-- Direction a --
Quote the forum thread on the container DNS timeout from "I don't have" through "no powershell required!)".

I don't have much to add here. I just came across this after much searching. I have the same timeout issue connecting to 10.0.0.10 using nslookup. While setting the containers dns is a solution, having to muck about with my container entrypoint to work around this issue doesn't seem like the greatest solution. Fortunately we are still in an early testing phase. Is there a bug to track somewhere for this specific issue?
@esheris I guess you are looking at it
Oh man, this solution @Josefczak found is what I've been looking for literally for 2 months. :-) I can get this to work if I manually connect to my pods, but am struggling with the dockerfile commands to automate this. Can anyone offer nanoserver dockerfile commands that work? (ie: no powershell required!)
@brobichaud You can try netsh, e.g., https://technet.microsoft.com/pt-pt/library/cc731521(v=ws.10).aspx#BKMK_setdnsserver
Yeah I did see that in the thread above but the problem is that it requires the interface name, which appears to be unique to the pod. Surely someone has already automated this in a dockerfile. This is a HUGE fix for a longstanding DNS issue in 1709 for me.

-- Direction b --
Reproduce the entries below from the line containing "You are a computer-use" through the end of the entries, keeping the requests, but multiply every coordinate in the answers by 0.4 and round to whole numbers, with halves rounded up. Give only those lines, and leave out the pictures.

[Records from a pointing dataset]
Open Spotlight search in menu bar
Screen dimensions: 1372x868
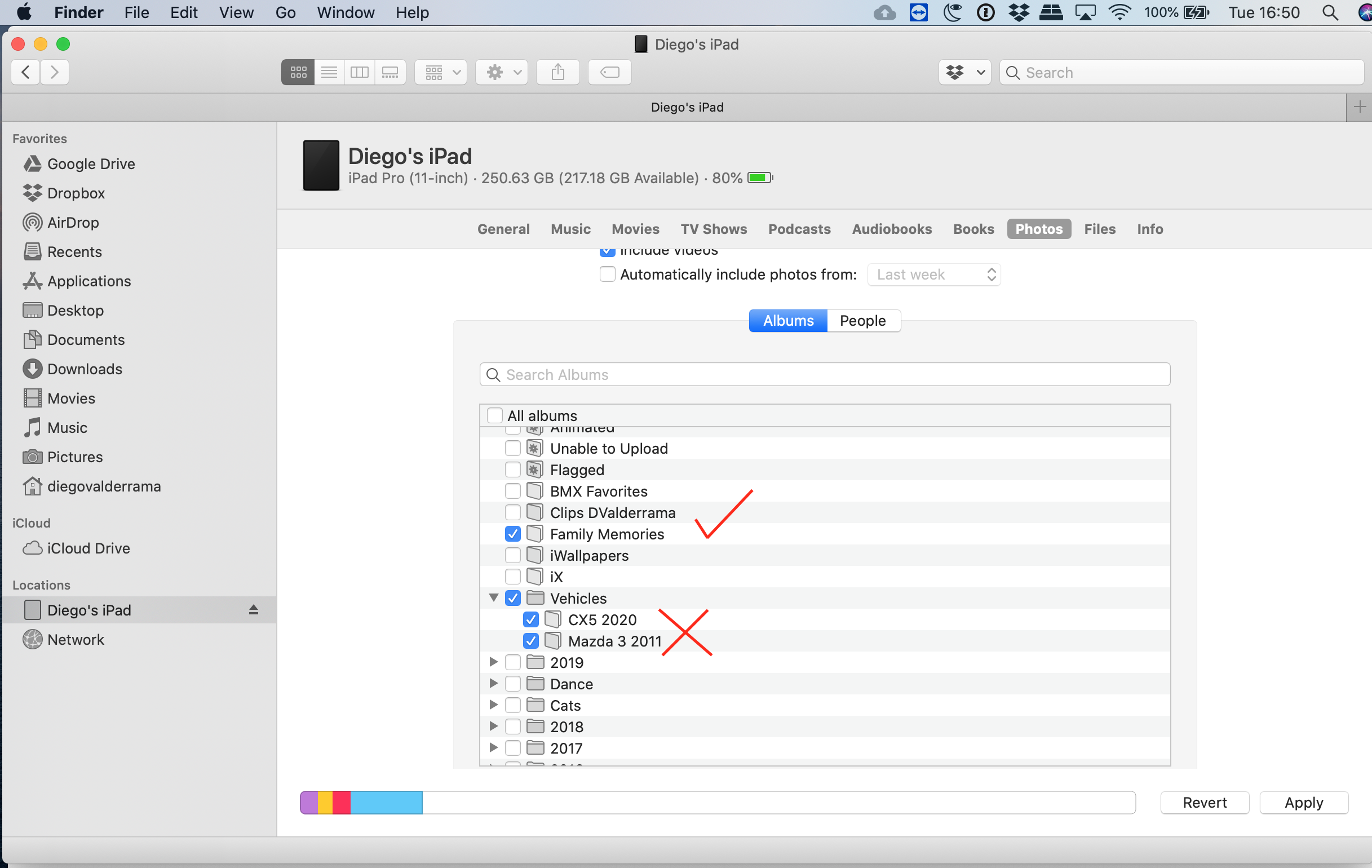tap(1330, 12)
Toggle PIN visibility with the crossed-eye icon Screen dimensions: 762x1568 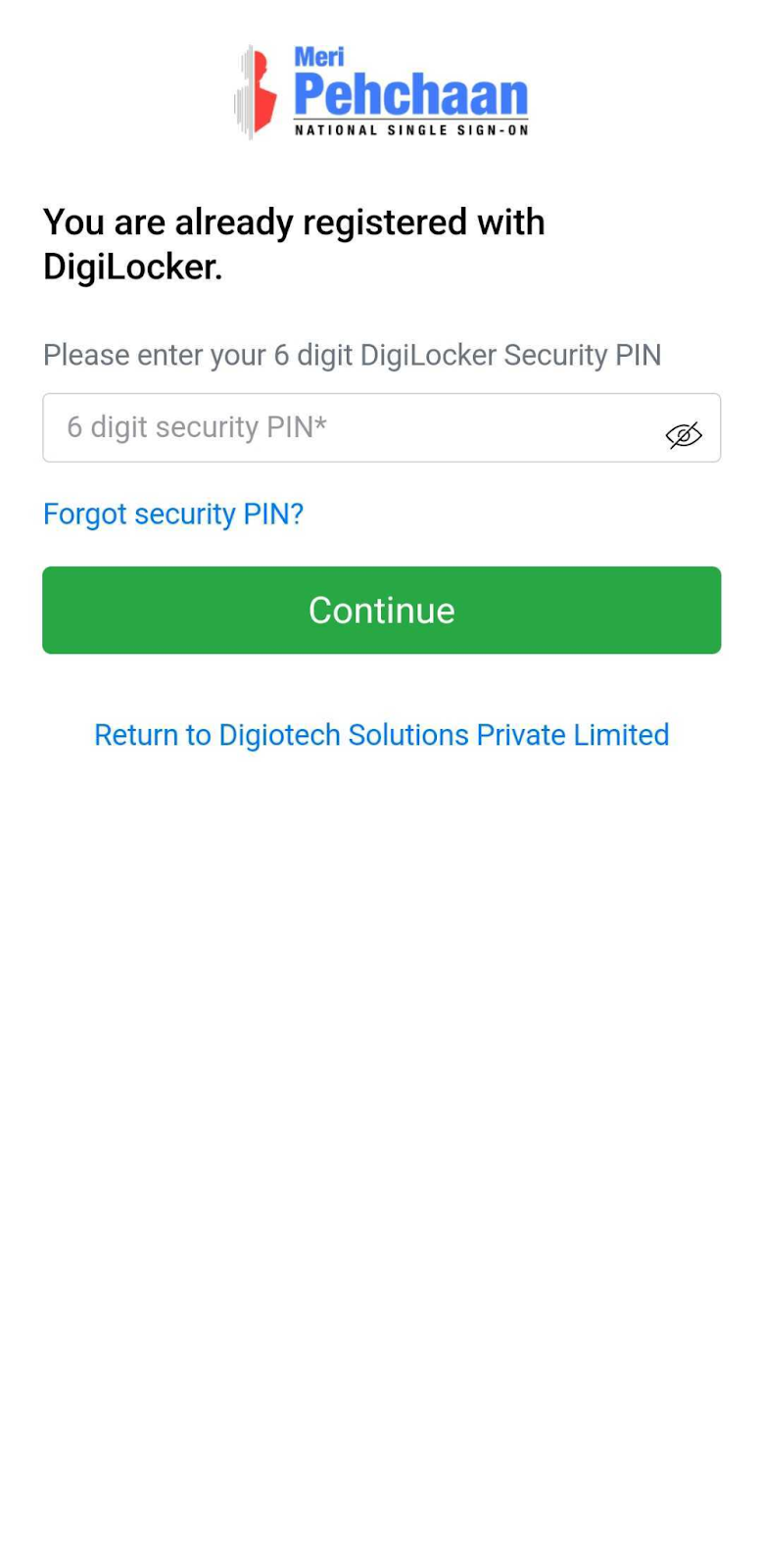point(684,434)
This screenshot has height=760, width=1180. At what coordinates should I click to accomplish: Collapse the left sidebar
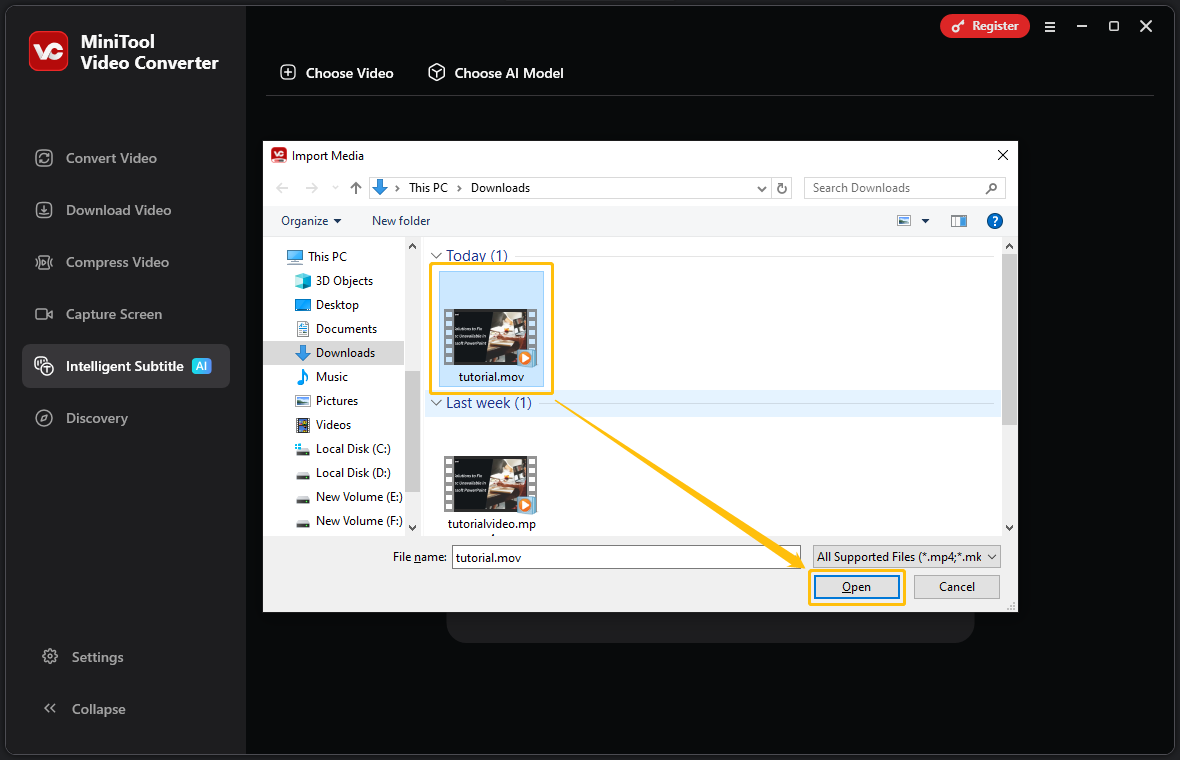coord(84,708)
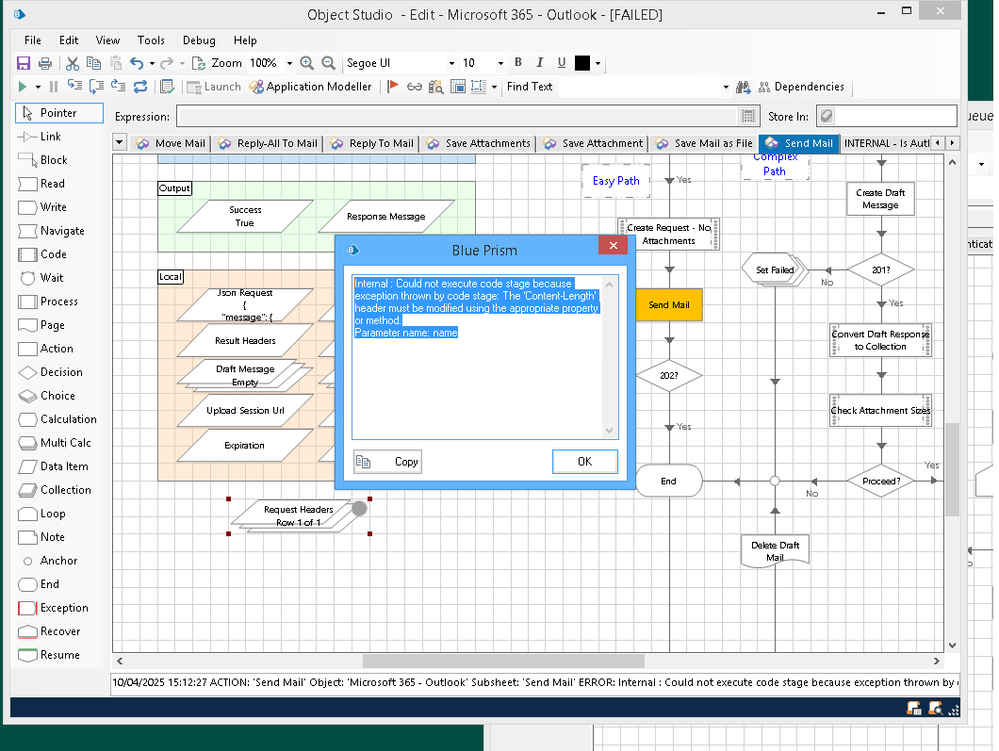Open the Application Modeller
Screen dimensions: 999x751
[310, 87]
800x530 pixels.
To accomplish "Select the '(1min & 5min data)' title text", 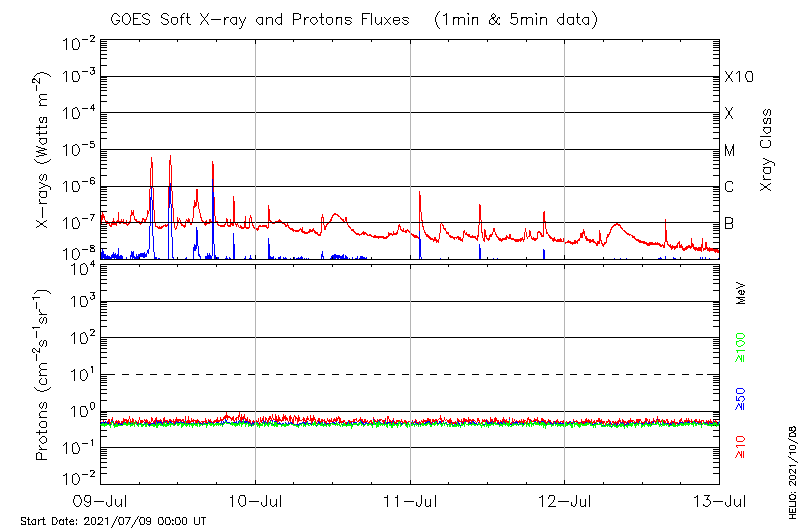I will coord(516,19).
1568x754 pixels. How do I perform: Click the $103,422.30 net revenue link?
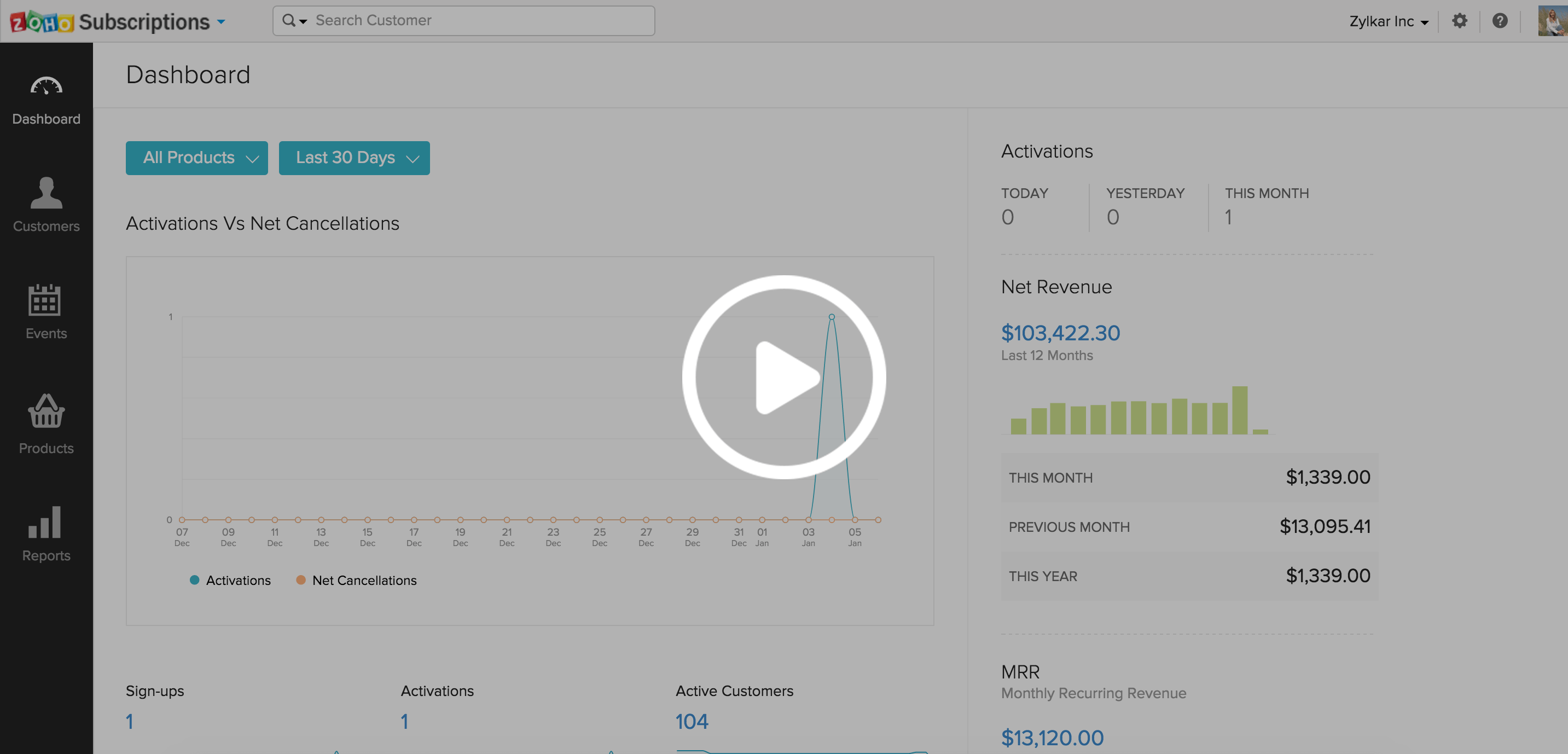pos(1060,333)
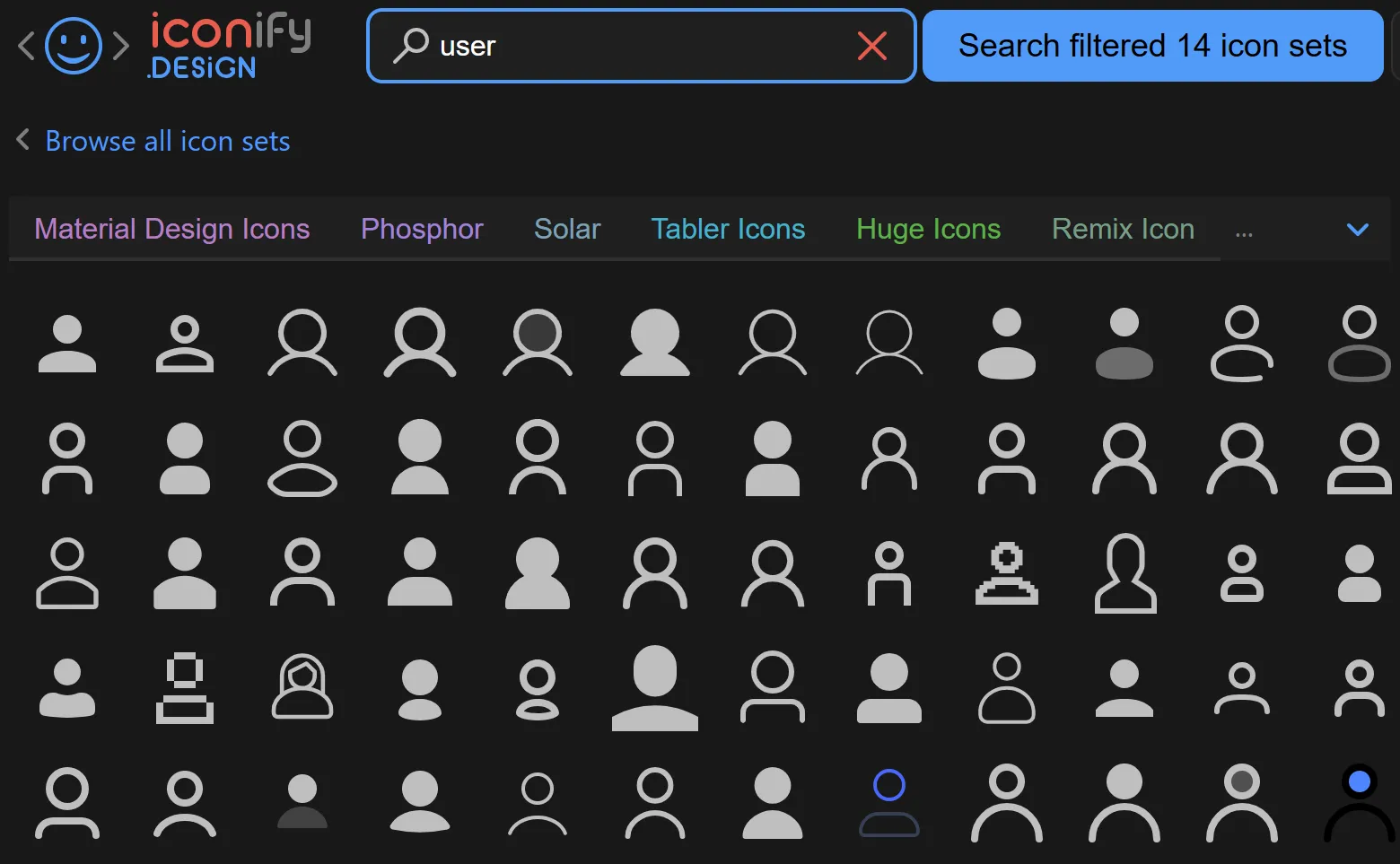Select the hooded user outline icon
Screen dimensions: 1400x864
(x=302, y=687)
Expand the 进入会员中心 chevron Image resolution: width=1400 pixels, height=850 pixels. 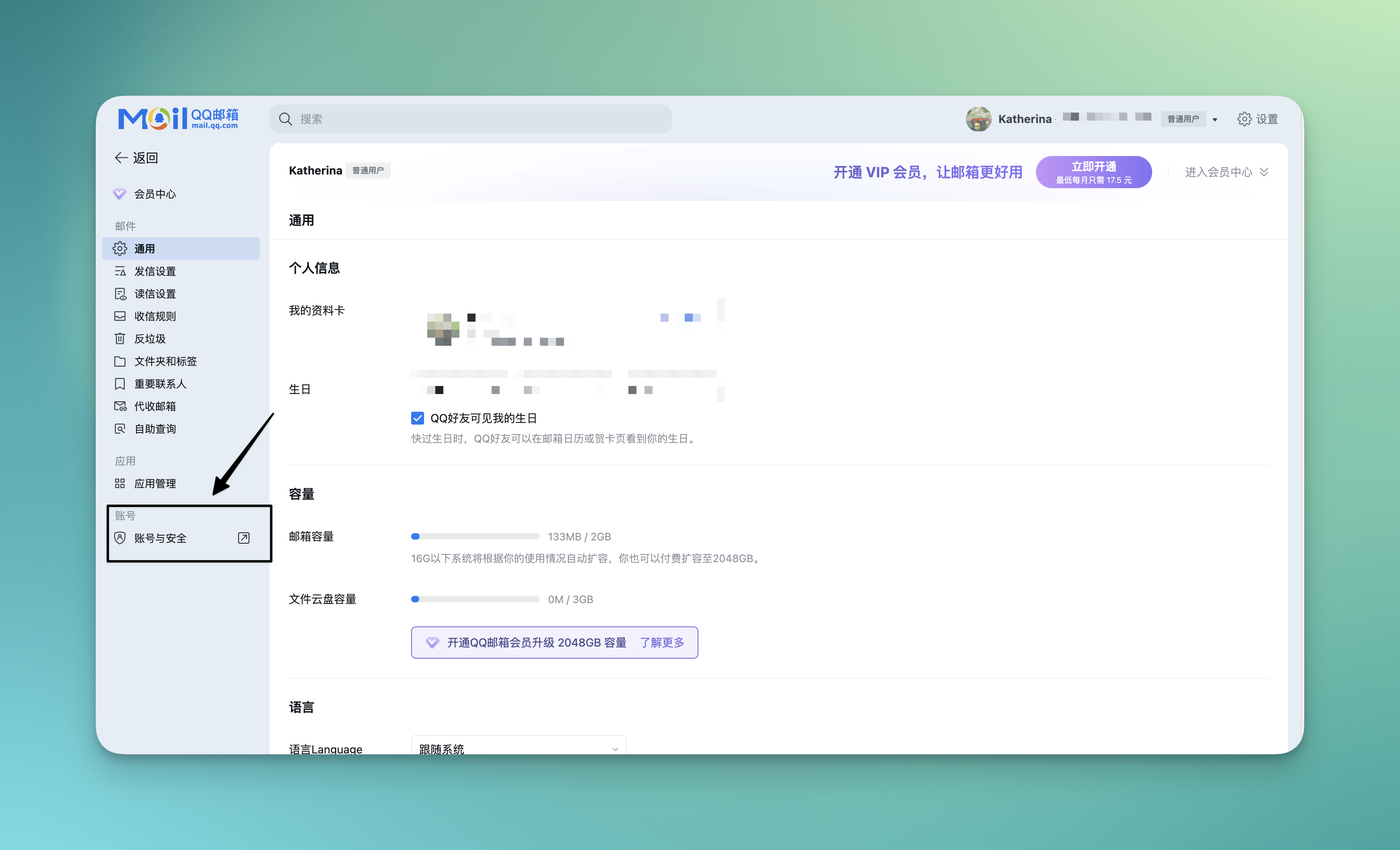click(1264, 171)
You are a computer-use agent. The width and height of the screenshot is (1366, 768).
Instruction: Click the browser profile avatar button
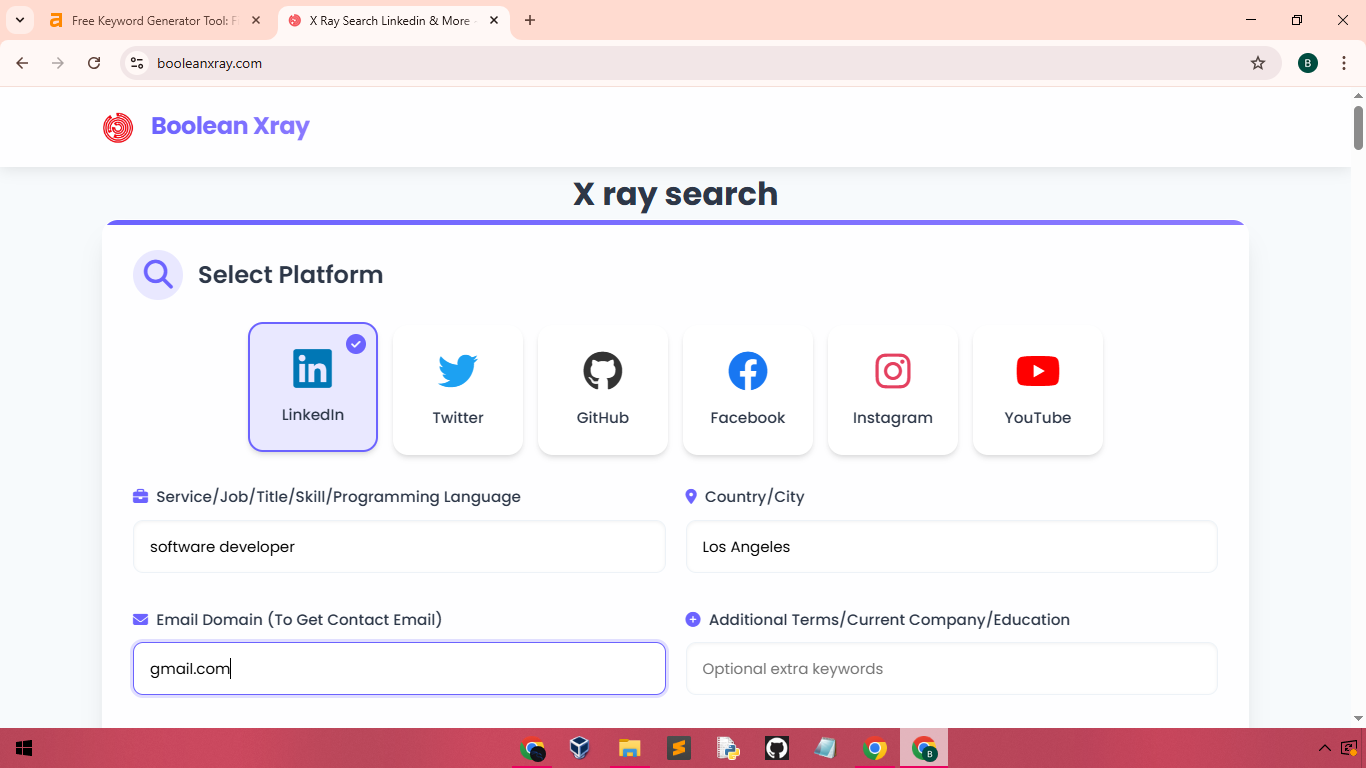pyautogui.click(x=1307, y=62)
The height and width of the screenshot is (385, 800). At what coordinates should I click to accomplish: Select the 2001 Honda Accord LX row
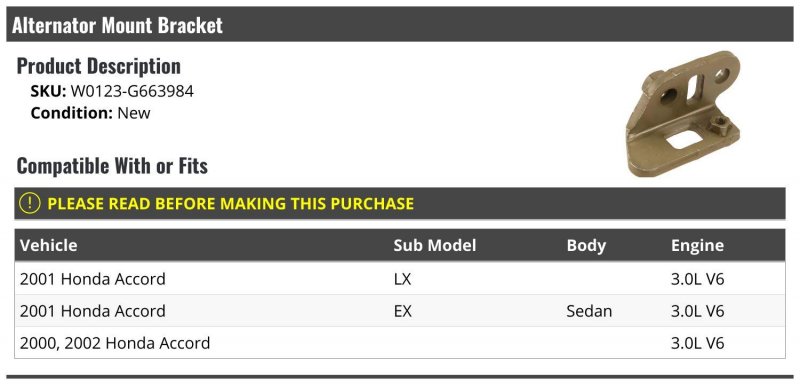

-- Full output a --
I don't have much to add here. I just came across this after much searching. I have the same timeout issue connecting to 10.0.0.10 using nslookup. While setting the containers dns is a solution, having to muck about with my container entrypoint to work around this issue doesn't seem like the greatest solution. Fortunately we are still in an early testing phase. Is there a bug to track somewhere for this specific issue?
@esheris I guess you are looking at it
Oh man, this solution @Josefczak found is what I've been looking for literally for 2 months. :-) I can get this to work if I manually connect to my pods, but am struggling with the dockerfile commands to automate this. Can anyone offer nanoserver dockerfile commands that work? (ie: no powershell required!)

-- Full output b --
You are a computer-use agent. The width and height of the screenshot is (1366, 768).
Instruction: Click the browser profile avatar button
pyautogui.click(x=523, y=25)
The height and width of the screenshot is (385, 800). At what coordinates should I click to accomplish: Select the 2001 Honda Accord LX row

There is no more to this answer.